▸ **THE TASK**: Below are records. Return each one exactly as written.

▸ **Records from a collection**:
————————
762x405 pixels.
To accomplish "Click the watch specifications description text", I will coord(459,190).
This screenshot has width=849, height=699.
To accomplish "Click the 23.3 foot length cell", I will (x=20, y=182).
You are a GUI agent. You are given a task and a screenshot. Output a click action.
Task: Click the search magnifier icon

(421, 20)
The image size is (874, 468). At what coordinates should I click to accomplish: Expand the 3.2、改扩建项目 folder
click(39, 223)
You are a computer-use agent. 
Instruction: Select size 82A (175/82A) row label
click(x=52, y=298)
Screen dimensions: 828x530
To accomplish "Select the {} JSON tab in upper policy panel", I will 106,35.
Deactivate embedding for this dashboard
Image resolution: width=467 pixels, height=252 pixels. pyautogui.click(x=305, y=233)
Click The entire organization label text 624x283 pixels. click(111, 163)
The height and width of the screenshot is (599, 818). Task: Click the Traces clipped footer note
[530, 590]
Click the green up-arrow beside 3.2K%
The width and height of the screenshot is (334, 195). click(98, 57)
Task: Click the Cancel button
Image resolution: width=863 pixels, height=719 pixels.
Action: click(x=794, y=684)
————————
▸ **REPLY**:
762x405 pixels.
To accomplish "Click the watch specifications description text", I will coord(459,190).
This screenshot has width=849, height=699.
To accomplish "Click the 23.3 foot length cell", I will (x=20, y=182).
You are a GUI agent. You are given a task and a screenshot. Output a click action.
Task: Click the search magnifier icon

(421, 20)
The image size is (874, 468). At what coordinates should I click to accomplish: Expand the 3.2、改扩建项目 folder
click(39, 223)
You are a computer-use agent. 
Instruction: Select size 82A (175/82A) row label
click(x=52, y=298)
Screen dimensions: 828x530
To accomplish "Select the {} JSON tab in upper policy panel", I will 106,35.
Deactivate embedding for this dashboard
Image resolution: width=467 pixels, height=252 pixels. pyautogui.click(x=305, y=233)
Click The entire organization label text 624x283 pixels. click(111, 163)
The height and width of the screenshot is (599, 818). Task: Click the Traces clipped footer note
[530, 590]
Click the green up-arrow beside 3.2K%
The width and height of the screenshot is (334, 195). click(98, 57)
Task: Click the Cancel button
Image resolution: width=863 pixels, height=719 pixels.
Action: click(x=794, y=684)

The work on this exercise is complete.